§ PROBLEM
Every line below from the one containing "This screenshot has" through the one containing "Open the Default View dropdown" is to be printed exactly, with the pictures omitted.

§ EXERCISE DATA
____
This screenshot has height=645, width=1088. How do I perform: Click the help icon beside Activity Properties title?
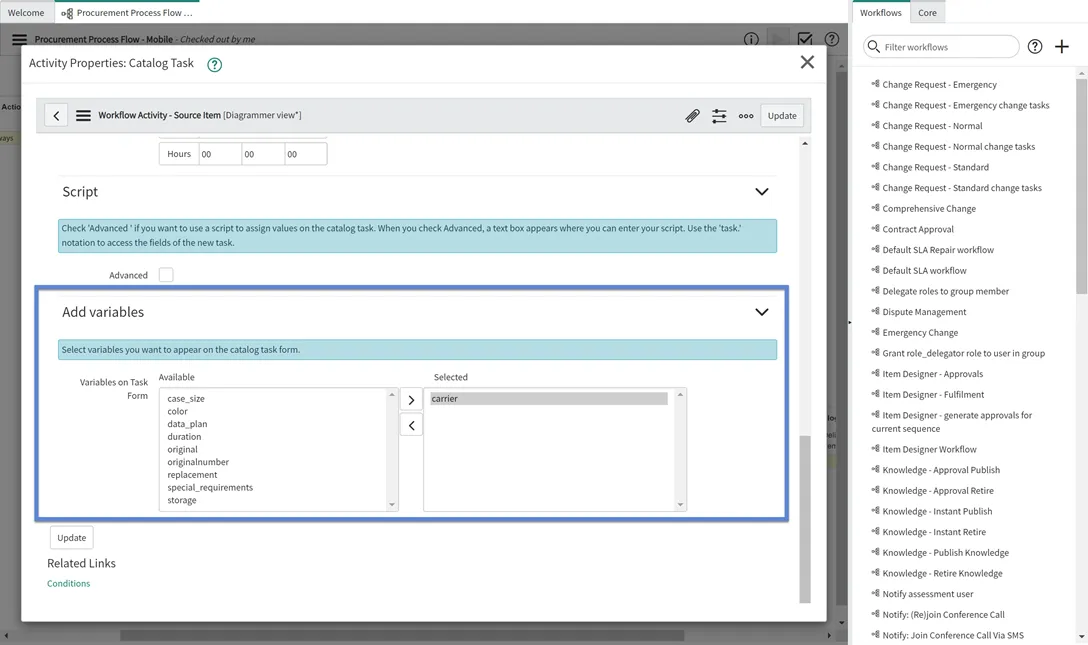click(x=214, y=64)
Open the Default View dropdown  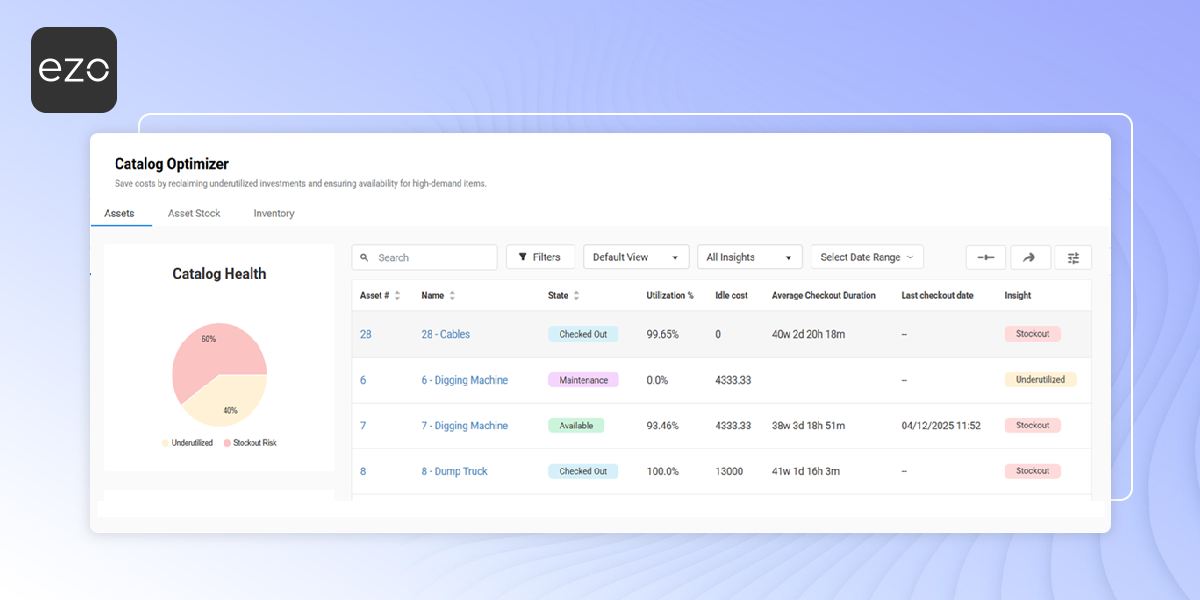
____
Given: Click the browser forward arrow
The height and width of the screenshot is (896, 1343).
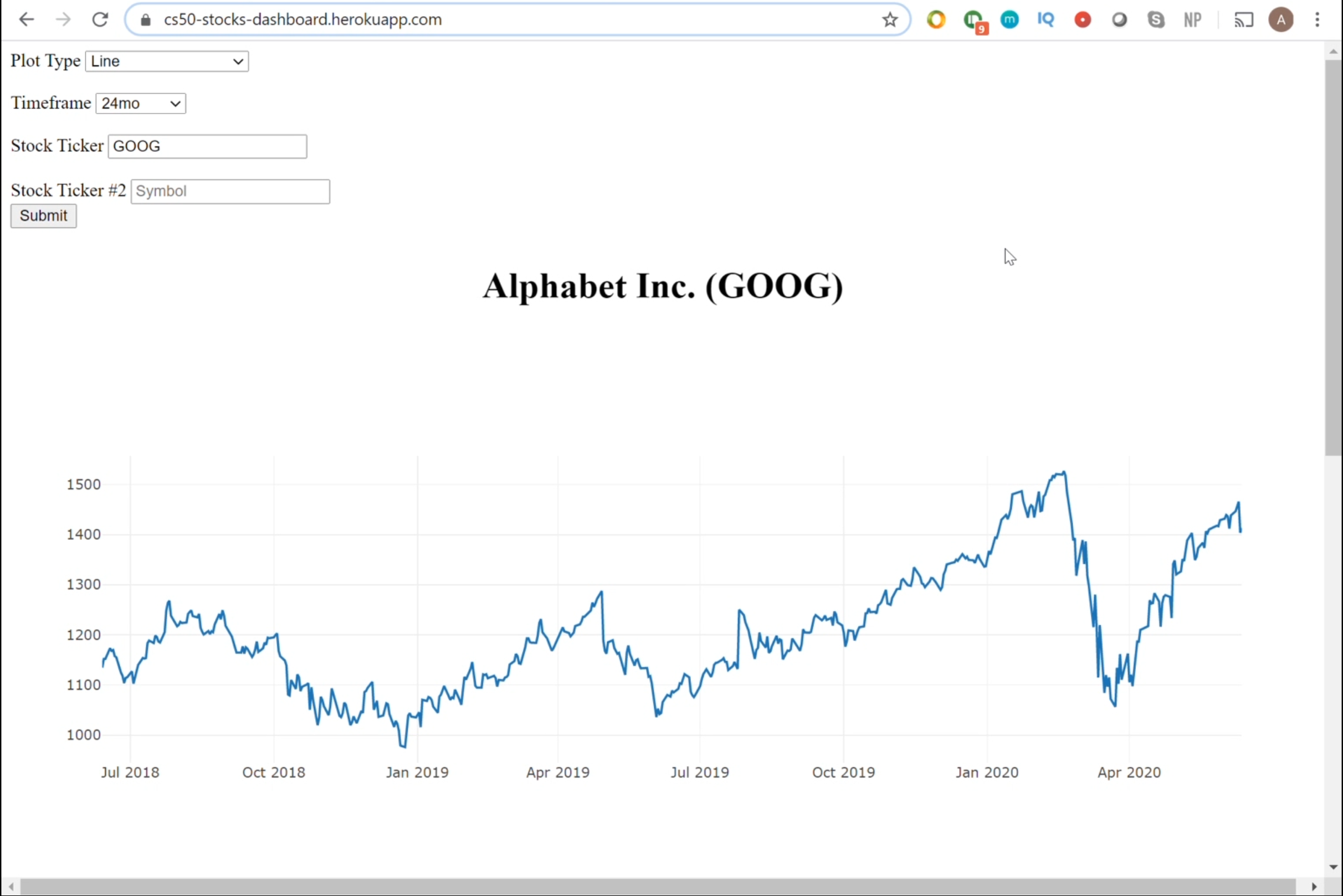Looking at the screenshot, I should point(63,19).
____
§ RESPONSE FOR THIS EXERCISE
This screenshot has height=645, width=1088. How do I perform: Click the help icon beside Activity Properties title?
click(x=214, y=64)
Open the Default View dropdown  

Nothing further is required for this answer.